When Tesla's (TSLA 4.96%) SolarCity was independent and growing quickly, the company's business was driven by the rapidly falling cost of installing solar panels. Not only were panels themselves getting cheaper, but companies were becoming more efficient selling and installing systems, lowering labor costs along the way. 

But the last two years has seen residential solar costs flatten. And with Tesla de-emphasizing its solar business, Vivint Solar (VSLR) and Sunrun (RUN -3.09%) are the two biggest installers to watch. If current trends continue, they may struggle to lower costs in 2017 and that could limit opportunities for growth. 

A rooftop solar installation on a large roof on a sunny day.

Image source: Getty Images.

Where are the cost reductions? 

Below is a chart of the total cost to build and install solar systems for Vivint Solar. You can see that costs have fluctuated over the last five quarters, but have generally been between $2.85 and $3.00 per watt. Notice that installations costs have gone down, but sales and marketing and administrative costs have gone up as sales to early adopters have dried up. 

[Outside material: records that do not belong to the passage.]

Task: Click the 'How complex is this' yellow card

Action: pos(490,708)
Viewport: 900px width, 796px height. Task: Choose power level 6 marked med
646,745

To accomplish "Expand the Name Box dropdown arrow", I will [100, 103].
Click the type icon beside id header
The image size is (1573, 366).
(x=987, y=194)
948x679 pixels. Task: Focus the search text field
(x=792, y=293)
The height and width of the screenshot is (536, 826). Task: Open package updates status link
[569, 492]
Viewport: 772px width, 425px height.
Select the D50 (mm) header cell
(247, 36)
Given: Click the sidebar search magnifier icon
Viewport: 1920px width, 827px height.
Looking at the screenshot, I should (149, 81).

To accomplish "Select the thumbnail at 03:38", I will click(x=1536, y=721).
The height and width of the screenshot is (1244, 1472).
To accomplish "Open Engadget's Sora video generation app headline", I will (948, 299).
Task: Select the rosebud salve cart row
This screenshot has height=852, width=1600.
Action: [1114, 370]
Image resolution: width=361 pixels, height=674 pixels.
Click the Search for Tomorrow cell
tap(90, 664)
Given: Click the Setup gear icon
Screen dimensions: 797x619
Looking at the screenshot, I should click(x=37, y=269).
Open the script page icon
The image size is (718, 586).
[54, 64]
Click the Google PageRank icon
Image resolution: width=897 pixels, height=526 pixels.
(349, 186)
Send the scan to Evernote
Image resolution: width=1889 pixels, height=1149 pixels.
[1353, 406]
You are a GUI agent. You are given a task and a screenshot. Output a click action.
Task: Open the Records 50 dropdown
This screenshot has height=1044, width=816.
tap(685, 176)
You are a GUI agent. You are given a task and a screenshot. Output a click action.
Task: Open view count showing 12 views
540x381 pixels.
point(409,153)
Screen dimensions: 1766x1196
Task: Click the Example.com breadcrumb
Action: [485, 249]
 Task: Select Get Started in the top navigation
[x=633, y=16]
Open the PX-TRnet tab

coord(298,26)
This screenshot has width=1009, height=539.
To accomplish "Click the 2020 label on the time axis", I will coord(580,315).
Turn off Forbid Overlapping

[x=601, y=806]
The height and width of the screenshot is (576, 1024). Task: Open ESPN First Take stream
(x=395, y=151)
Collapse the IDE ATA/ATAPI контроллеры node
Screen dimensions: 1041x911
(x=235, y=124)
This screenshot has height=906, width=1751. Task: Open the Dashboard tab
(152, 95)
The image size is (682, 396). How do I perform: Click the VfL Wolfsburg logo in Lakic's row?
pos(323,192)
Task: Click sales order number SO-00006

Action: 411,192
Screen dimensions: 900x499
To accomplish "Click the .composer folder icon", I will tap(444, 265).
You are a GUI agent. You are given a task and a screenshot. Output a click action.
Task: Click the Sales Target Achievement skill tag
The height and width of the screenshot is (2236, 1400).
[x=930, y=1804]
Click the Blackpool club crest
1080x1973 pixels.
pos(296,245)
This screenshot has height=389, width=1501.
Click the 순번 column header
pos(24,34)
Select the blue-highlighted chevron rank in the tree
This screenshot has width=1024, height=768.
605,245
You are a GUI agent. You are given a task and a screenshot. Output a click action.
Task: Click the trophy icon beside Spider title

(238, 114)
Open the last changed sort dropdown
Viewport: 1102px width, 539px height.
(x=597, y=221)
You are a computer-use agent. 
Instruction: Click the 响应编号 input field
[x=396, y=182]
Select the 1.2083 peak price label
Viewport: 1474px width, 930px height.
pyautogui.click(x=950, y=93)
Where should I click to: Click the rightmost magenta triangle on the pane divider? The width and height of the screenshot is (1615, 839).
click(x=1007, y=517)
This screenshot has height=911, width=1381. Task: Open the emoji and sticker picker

Vivint Solar's cost per watt over time, starting at $3.21 in Q1 2015 and falling to $2.88 in Q2 2017.

Image source: Vivint Solar.

A similar trend shows up at Sunrun. Overall, its costs have been flat over the last four quarters and overall installation costs are up as well. 

Sunrun's cost per watt over time.

Image source: Sunrun.

The fact that solar costs haven't come down considerably in the past year is notable because solar module costs dropped by about one-third between the second quarter of 2016 and the end of 2016 (or $0.15 per watt). That alone should have helped reduce costs, but it didn't. A major reason is that residential solar installers are spending more than ever to acquire customers. 

Why cutting costs is such a big deal

The fact that solar costs aren't coming down rapidly doesn't bode well for future growth of the national installers. They need costs to decline to move into markets that aren't as sunny or electricity costs aren't as high as places like Hawaii, California, or Massachusetts. 

In particular, states like Florida and Texas should be growth markets, but they have much lower utility electricity costs of 10.5 cents/kWh and 8.7 cents/kWh, which is much lower than a state like California at 15.4 cents/kWh. High installation costs will limit the market. That makes the flat-lining costs troubling for national installers.  

Rethinking residential solar

The cost trends you see above are also indicative of a changing residential solar market for investors. Ever since the rooftop solar industry started to emerge as a viable product, it was dominated by companies with scale and low costs from the buying power scale brought, despite the fact that they were installing commodity products. But over the past two years, scale has become a hindrance. 

Local and regional installers have gained market share since early 2016 because they are no longer at a component cost disadvantage and they have a lower cost base than national companies. They don't have the overhead of sales and administrative staff, often operating a small shop with a few crews. And a small installer can sell most systems on referrals, lowering customer acquisition costs. 

Product differentiation is also something small installers are having some success with. SunPower's (SPWR -3.09%) high-efficiency solar panels are gaining market share and its model to sell through local and regional installers gives it more flexibility as market conditions change (see Nevada's solar turmoil). 

Digital sales will also need to play a bigger role, which could help lower overall installation costs. But I think it's clear that the low-hanging fruit, in terms of both cost cuts and customers wanting to go solar, has been picked. And companies are going to have to differentiate on something other than cost alone.